Turkey's war «games» are, however, also pregnant with the risk that refugee flows will start to rise sharply again, with the number of refugees within Turkey increasing and the «pressures» towards Europe also starting to intensify. Why? Because civilians understandably flee when the bombs start falling and in northern Syria there are already civilian deaths among the civilians from Turkish attacks. And for the displaced to return to where they left, they must first make sure that peace and security are restored, which will take a long time to happen, especially in the territories of northern Syria. The Turks claim that millions of Syrian refugees will rush back there. But they have not asked the 3 to 4 million or so Syrians themselves who are currently in Turkey whether they really want to return... which they probably do not. It was Syrian refugees, after all, who had complained in previous months that the Turkish authorities were arresting them, putting them on buses and forcing them back to Syria ... for their own good. «The Turkish offensive risks causing another humanitarian catastrophe as well as new refugee flows,» warns German Foreign Minister Heiko Maas, with outgoing Commission President Jean-Claude Juncker having for his part made it clear that Turkey will not receive financial support from the EU for the resettlement of Syrian refugees within the so-called «security zone» in northern Syria.
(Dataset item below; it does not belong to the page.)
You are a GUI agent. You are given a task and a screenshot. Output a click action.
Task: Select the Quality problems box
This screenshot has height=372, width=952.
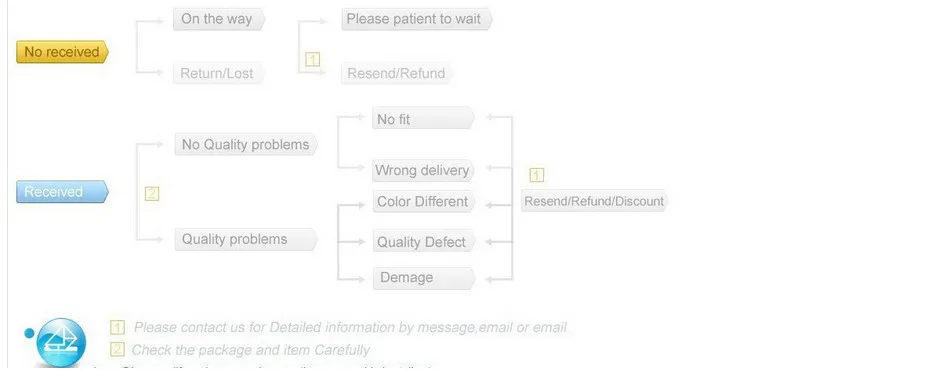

The future, in any case, is uncertain. What will happen, for example, if the Kurds manage to defend their gains and some of their positions in agreement/alliance with the regime of Syrian President Bashar al-Assad and/or Russia? What will this mean for Turkey, for Erdogan personally and for the future of the Russian-Turkish engagement?;
There is, of course, always the possibility that Turkey will eventually proceed with a limited military operation, mainly of a communicative nature, an operation whose main objective will be to enable the Turks to set up some of their own outposts/observatories east of the Euphrates River... This, however, cannot be justified either as a great victory for the regime of Recep Tayyip Erdogan or as a solution to the refugee problem.
The questions are many. And the risks too. As for the answers, they will be judged on developments on the ground.